Using programmable TOTP hardware token with Salesforce MFA

If your company requires multifactor authentication (MFA) for increased security when you log in or access connected apps, reports, or dashboards, use a code from the app. If MFA is turned on, and you haven’t set up a verification method yet, you’re prompted to register the next time you log in to Salesforce.

As our programmable hardware tokens act as drop-in replacement of TOTP apps, you can enroll a hardware token to be used with Salesforce MFA. 

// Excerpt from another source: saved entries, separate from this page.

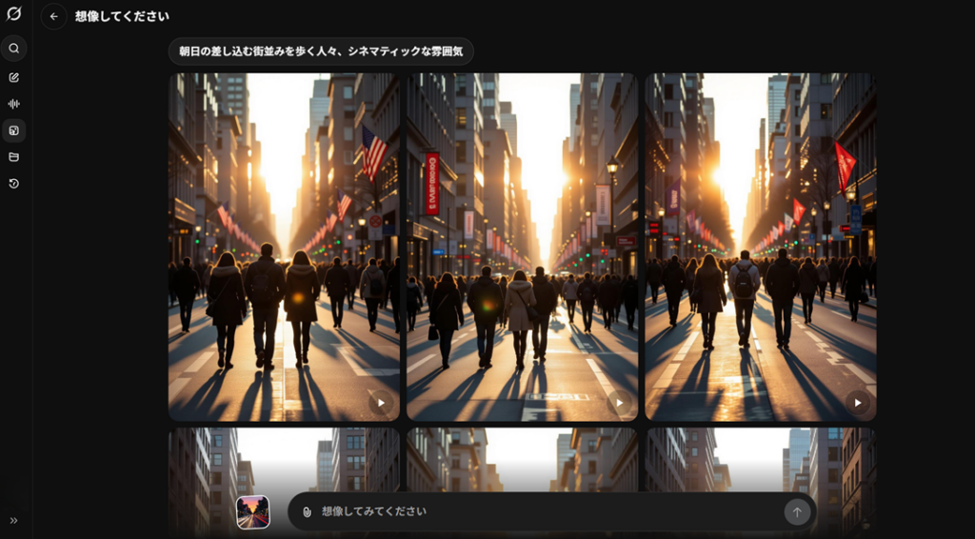Start a new chat with pencil icon
Screen dimensions: 975x539
click(13, 77)
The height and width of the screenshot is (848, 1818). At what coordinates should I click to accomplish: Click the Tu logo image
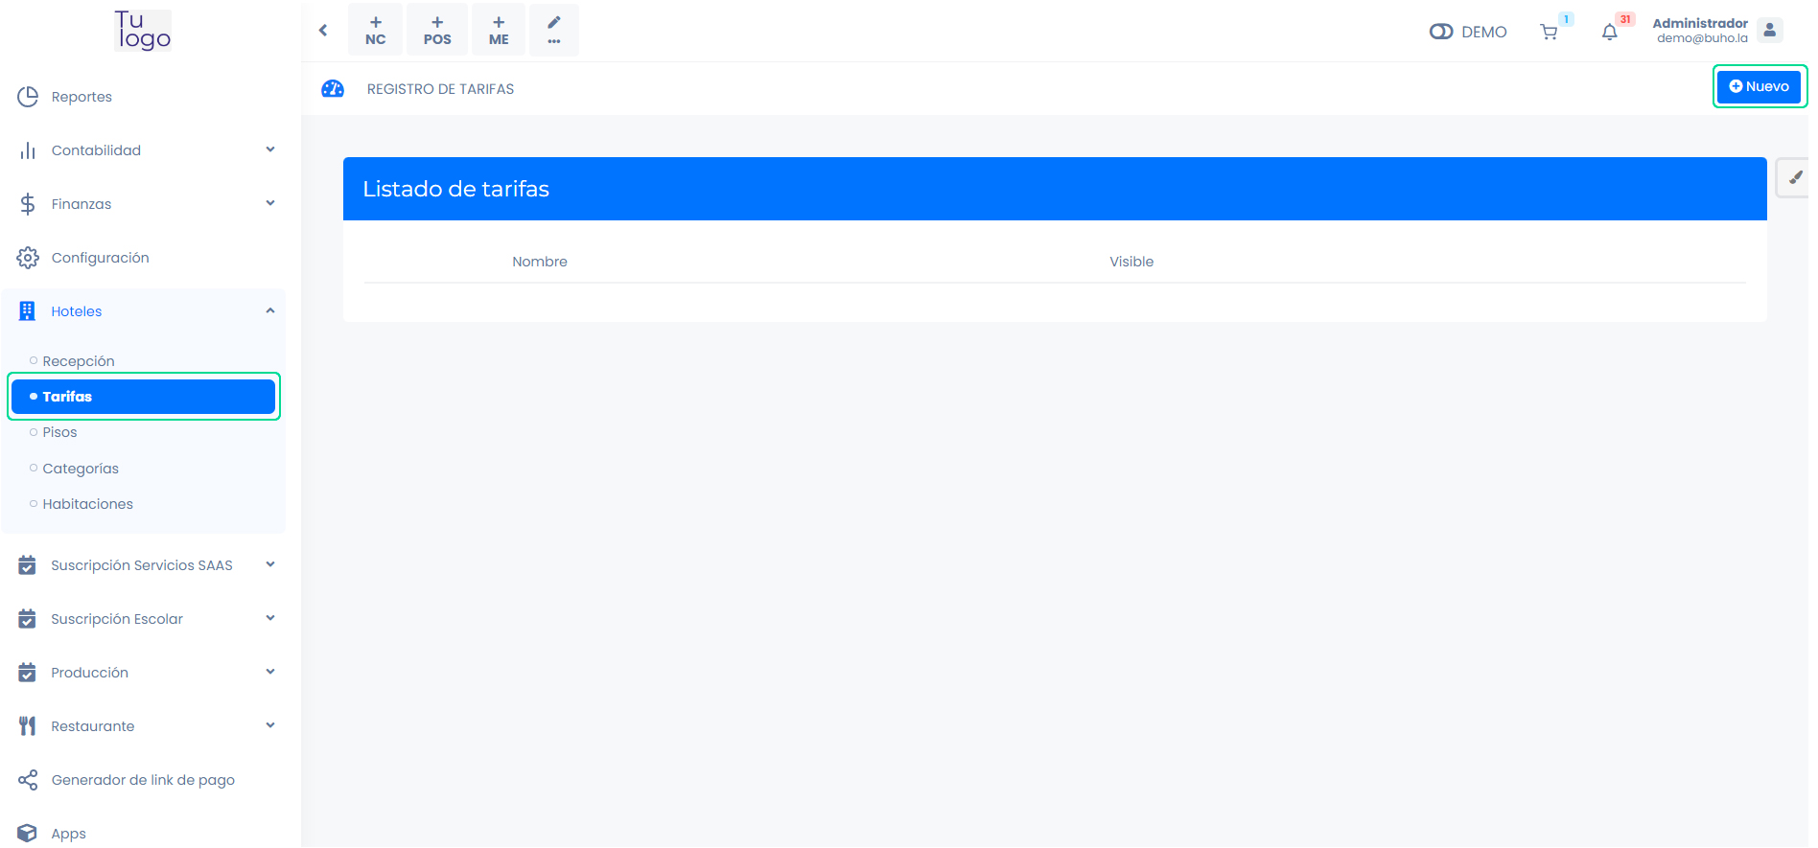pyautogui.click(x=142, y=31)
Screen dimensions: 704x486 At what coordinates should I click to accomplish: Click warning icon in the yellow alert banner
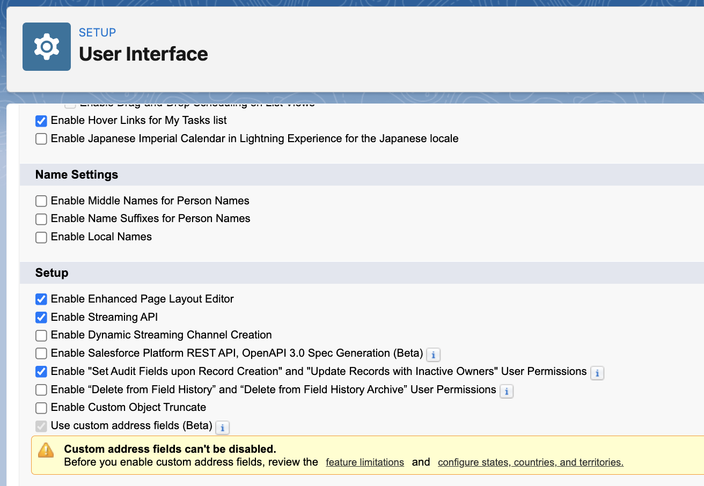pos(46,451)
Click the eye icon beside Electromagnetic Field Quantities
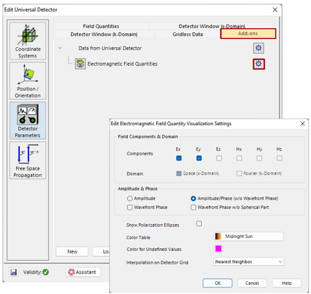Viewport: 311px width, 294px height. (80, 64)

⚠ Please note that the recommended MFA method for Salesforce is using security keys. You can use the TOTP hardware tokens in situations where using security keys is not feasible, i.e. if you cannot use a USB port, the security keys option is not enabled for your organization etc.

Requirements

  • A Salesforce account (regular, no admin rights needed)
  • A Token2 programmable token (the guide below shows C301i  as an example)
  • An iPhone or Android device with NFC enabled (alternatively, Windows or Python with special NFC hardware can be used as well) - this is needed for the enrollment only, subsequent logins will only require the hardware token

The steps below are describing the process using iPhone and C301i token, but please note that the same operation can be done using any of our programmable tokens and supported platforms (i.e. Android or Windows) with minor differences. 

1. Install the provisioning tool

Download and install the supported provisioning app for your device type. Refer to this page to find the correct app for your token and the operating system. For our example, we selected the C301i as the token model and iPhone as the platform. If you use another token model or platform, choose the correct ones from the list.

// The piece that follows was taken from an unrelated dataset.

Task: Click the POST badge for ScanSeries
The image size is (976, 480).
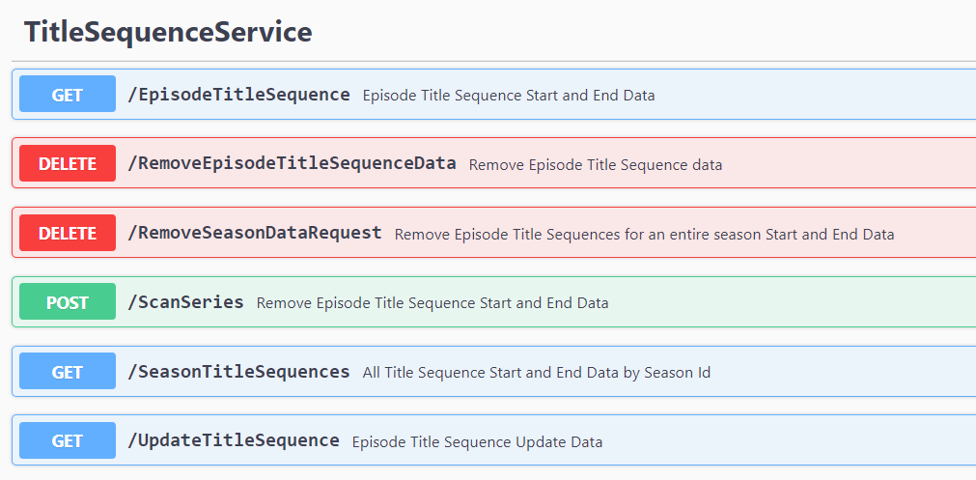Action: click(68, 302)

Using programmable TOTP hardware token with Salesforce MFA


Enroll the hardware token

  • Click on your user avatar (right top corner) and select Settings
    Securing Salesforce account with Token2 Security keys

  • From the user settings page, click on 'Advanced User Details', then on the right window, find 'App Registration: One-Time Password Authenticator' and click on 'Connect'
    Using programmable TOTP hardware token with Salesforce MFA

  • For security purposes, you’re prompted to log in to your account
  • On the next window, Salesforce will show you a QR code similar to the one shown below
    Using programmable TOTP hardware token with Salesforce MFA

  • Burn the hardware token using the instructions below



    • Launch the NFC burner app on your Android device and hit the "QR" button



    • Point the camera to the QR code shown on the account page. Upon a successful QR scan, the camera window should disappear
    • Turn on the token and touch it with your phone (make sure it is overlapped by the NFC antenna) and click "Connect" on the app
    • Upon successful connection, click the "Burn seed" button. If NFC link is established and the code is correctly scanned, you should see a status window showing "Burning..." and eventually (in a second or two), "burn seed successful.." message in the log window




    Follow the steps below to perform setting the seed for your token using Windows App.

    1. Launch the exe file, then select the NFC device from the drop-down list and click on "Connect". You should see a message box notifying about a successful operation.

    Token2 NFC Burner app for Windows


    2. Enter or paste the seed in base32 format, or use one of the QR scanning methods to populate this field

    3. Place the token onto the NFC module and wait for its serial number to appear

    Token2 NFC Burner app for Windows

    4. Click on "Burn seed" button. A log entry with the serial number and "Successful operation" text will be logged in the log window.

    Token2 NFC Burner app for Windows


    • Launch the NFC burner app on your iPhone device and hit the "scan QR" button



    • Point the camera to the QR code shown on the account page. Upon a successful QR scan, the camera window should disappear and the seed field will be populated with the hex value of the seed
    • Touch the Burn button, then turn on the token and touch the top of your iPhone with the token
    • Check the results of the process in the Results log field




    Please note that the procedures above are shown only as examples and are valid to single profile TOTP tokens only. The procedure for multi-profile and USB-programmable devices are similar but slightly different
  • In the Salesforce window, enter the 6 digit OTP shown on the token and click Connect
    Using programmable TOTP hardware token with Salesforce MFA

  • If the process was done correctly and the code is accepted, you will be redirected to the main page

Now the account ready to use this identity verification method. When Salesforce prompts you for your OTP code generated by the Authenticator app, just press the button on your hardware token and enter the 6 digits generated by the device.